The second challenge faced by regulators, alongside the changing landscape in which they operate with a shrinking portfolio, is to do with time itself. Often their preferred and totally sensible solutions and decisions become obsolete over time. Ofcom, like many other regulators, realizes that it needs to support not only the bigger public and commercial broadcasters but also the local, commercial or community stations, which keep the flame and essence of radio alive.

And these local players certainly give regulators in the U.K. and elsewhere, embarking on digitization, a headache. At first, they were often not included in the planned digital future and were kept quietly in their analog stable. Then they started creating problems especially in countries where a multiplex solution is favored. In the U.K. a small-scale version of DAB has been tested and retested since 2012 in order to give DAB full national preeminence.

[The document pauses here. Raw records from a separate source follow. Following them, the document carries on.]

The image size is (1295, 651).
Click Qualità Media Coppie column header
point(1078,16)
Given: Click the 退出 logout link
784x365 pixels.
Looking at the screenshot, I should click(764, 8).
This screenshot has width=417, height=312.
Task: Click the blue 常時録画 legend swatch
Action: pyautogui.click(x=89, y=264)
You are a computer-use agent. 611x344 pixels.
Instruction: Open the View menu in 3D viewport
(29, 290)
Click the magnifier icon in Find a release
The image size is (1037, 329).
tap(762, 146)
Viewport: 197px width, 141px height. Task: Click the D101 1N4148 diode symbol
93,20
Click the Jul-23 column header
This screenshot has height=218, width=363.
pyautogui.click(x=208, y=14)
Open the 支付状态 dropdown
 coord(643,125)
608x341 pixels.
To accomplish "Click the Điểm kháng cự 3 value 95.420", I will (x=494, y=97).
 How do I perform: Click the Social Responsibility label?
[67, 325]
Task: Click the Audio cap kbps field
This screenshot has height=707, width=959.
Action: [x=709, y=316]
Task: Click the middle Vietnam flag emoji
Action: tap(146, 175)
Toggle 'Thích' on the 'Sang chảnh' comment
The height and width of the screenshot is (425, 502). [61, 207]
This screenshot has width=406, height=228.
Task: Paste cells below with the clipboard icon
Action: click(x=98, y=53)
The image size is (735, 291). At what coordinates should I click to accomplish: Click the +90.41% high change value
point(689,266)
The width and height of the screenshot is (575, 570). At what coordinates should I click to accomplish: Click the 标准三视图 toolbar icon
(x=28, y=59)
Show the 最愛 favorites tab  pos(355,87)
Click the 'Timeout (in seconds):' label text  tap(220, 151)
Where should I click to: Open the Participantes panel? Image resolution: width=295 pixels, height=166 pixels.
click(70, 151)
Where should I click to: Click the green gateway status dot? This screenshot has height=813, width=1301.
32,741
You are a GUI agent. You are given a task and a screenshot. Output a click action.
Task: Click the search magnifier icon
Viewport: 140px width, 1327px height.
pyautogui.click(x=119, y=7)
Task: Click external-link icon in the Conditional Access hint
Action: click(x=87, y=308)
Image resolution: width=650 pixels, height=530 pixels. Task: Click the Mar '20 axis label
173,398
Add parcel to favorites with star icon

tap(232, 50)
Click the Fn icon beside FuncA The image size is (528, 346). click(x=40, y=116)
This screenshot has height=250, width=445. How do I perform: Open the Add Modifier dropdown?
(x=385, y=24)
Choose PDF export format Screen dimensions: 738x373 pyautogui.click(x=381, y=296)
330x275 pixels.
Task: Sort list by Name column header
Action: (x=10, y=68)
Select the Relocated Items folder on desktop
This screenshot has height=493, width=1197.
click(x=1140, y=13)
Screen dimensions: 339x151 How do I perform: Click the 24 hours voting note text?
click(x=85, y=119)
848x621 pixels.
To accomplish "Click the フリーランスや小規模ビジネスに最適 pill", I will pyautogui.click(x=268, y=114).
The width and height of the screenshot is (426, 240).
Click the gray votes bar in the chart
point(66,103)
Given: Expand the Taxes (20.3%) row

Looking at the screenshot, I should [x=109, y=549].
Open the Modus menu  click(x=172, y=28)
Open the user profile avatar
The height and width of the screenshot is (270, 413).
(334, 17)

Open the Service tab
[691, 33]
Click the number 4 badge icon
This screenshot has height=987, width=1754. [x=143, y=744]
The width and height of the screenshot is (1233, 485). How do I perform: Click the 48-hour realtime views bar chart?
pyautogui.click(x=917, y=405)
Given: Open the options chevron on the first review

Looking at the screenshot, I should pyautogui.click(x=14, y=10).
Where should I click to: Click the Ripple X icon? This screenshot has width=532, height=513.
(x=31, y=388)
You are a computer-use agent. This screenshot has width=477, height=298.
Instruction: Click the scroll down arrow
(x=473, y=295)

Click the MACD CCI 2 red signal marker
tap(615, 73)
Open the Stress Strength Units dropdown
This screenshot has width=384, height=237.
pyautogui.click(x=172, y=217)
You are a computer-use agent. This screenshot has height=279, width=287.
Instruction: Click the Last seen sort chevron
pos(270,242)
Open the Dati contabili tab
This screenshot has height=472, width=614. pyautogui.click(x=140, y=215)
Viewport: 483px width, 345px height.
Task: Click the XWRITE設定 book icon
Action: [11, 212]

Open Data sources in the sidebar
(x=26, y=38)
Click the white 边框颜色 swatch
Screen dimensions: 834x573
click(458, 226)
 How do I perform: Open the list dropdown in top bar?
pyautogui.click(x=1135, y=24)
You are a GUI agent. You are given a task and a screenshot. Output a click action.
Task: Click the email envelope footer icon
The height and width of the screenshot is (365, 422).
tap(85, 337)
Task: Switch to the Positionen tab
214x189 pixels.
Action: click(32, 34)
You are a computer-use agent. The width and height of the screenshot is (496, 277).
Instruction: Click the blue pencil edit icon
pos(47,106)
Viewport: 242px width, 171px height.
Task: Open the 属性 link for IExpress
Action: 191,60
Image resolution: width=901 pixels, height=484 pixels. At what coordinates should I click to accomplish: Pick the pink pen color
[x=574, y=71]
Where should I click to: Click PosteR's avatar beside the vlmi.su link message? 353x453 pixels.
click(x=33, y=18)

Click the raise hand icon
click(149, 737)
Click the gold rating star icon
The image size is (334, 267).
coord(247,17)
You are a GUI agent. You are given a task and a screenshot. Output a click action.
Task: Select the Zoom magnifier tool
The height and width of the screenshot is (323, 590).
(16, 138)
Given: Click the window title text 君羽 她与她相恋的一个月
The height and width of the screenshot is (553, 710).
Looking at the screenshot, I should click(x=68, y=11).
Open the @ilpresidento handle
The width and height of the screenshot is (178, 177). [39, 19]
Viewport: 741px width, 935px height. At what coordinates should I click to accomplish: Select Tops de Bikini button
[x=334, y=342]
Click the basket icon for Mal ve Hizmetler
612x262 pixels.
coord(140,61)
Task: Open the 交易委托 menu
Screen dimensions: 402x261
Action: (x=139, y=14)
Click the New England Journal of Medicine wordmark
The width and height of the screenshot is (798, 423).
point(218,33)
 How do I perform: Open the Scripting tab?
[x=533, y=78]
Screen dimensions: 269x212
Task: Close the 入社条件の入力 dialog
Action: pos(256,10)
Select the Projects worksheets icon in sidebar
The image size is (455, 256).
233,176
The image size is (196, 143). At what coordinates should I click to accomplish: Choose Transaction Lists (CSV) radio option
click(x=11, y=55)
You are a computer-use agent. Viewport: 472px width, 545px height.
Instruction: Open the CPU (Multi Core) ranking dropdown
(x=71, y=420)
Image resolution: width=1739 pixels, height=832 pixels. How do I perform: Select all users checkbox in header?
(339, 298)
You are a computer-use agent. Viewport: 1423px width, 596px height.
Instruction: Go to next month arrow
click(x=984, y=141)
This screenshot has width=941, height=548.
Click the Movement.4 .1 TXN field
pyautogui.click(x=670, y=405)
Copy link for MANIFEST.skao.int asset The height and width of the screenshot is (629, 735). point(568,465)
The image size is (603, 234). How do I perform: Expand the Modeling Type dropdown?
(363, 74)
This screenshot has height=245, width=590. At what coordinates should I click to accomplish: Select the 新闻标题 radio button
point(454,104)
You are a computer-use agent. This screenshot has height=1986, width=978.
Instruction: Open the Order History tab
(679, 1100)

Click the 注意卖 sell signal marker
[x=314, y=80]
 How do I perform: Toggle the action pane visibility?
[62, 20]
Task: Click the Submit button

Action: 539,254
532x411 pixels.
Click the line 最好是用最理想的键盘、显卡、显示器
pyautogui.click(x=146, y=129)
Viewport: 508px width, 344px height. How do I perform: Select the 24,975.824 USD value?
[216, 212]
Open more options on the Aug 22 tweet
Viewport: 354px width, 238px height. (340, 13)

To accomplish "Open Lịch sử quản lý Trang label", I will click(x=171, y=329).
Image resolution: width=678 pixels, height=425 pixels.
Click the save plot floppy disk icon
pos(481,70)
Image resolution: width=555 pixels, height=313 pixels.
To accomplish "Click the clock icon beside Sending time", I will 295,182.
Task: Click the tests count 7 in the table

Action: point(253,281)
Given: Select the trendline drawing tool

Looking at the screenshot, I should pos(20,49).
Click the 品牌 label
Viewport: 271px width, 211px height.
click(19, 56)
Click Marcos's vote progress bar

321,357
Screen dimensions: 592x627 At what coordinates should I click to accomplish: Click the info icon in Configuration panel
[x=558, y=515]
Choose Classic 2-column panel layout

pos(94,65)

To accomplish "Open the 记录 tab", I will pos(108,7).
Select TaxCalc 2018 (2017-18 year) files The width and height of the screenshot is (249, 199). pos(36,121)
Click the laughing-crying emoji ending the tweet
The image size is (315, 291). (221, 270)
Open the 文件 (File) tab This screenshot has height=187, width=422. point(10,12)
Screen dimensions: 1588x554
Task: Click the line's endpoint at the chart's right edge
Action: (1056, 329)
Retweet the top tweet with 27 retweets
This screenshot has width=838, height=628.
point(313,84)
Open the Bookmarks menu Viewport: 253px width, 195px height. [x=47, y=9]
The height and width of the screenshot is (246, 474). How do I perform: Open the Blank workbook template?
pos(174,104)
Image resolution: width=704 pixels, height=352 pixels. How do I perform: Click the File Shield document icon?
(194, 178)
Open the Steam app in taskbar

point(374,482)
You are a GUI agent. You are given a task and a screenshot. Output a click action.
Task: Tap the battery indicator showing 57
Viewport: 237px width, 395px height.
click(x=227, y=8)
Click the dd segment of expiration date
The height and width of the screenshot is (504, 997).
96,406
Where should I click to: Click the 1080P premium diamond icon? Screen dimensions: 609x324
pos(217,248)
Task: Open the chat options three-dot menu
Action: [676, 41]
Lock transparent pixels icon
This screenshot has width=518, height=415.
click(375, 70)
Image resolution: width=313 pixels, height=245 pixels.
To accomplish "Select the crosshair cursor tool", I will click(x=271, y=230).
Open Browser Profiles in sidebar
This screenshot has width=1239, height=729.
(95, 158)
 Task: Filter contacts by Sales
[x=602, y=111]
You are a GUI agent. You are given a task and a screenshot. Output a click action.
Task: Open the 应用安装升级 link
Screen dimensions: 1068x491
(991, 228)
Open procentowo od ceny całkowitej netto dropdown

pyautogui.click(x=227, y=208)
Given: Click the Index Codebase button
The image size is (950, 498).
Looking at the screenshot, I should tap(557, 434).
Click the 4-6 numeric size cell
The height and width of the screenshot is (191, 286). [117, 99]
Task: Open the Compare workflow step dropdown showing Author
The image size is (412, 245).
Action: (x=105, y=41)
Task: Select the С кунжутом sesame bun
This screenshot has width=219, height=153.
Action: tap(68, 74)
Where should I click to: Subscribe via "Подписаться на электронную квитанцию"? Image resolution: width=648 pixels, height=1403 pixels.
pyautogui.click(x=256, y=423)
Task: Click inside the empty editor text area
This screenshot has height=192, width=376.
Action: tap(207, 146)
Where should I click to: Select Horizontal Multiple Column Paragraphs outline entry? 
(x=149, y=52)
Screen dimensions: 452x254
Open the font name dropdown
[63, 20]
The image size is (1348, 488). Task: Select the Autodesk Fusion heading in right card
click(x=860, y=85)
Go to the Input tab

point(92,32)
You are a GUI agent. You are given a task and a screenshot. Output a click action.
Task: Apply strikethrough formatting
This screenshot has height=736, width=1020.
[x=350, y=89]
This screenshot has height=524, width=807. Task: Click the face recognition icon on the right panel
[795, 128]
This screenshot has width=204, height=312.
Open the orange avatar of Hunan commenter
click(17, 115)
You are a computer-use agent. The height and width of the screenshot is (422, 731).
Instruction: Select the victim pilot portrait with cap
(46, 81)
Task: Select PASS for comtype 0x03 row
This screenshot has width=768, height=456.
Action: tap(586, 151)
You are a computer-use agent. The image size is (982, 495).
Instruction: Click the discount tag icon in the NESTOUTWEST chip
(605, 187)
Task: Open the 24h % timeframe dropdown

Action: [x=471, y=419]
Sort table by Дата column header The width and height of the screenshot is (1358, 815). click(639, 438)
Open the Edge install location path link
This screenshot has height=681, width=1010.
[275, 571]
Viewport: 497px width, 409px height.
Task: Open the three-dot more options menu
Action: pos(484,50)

Tests continue, as more results are required, and the Ministry of Culture, Media and Sport (DCMS) is now considering how to proceed with the integration of the smaller digital players, for which DRM also offers an alternative by using the FM band or band III and maintain the existing channelization and, possibly, infrastructure. So far, DCMS has not made any announcement but the consensus seems to be to keep analog and digital. A possible compromise and also a delay for digital.

Regulators have the unenviable task of listening to all parties with an open mind. Then they must remain neutral and nimble. Otherwise they face the danger of losing broadcast land to regulate, time to implement and ultimately, relevance and independence.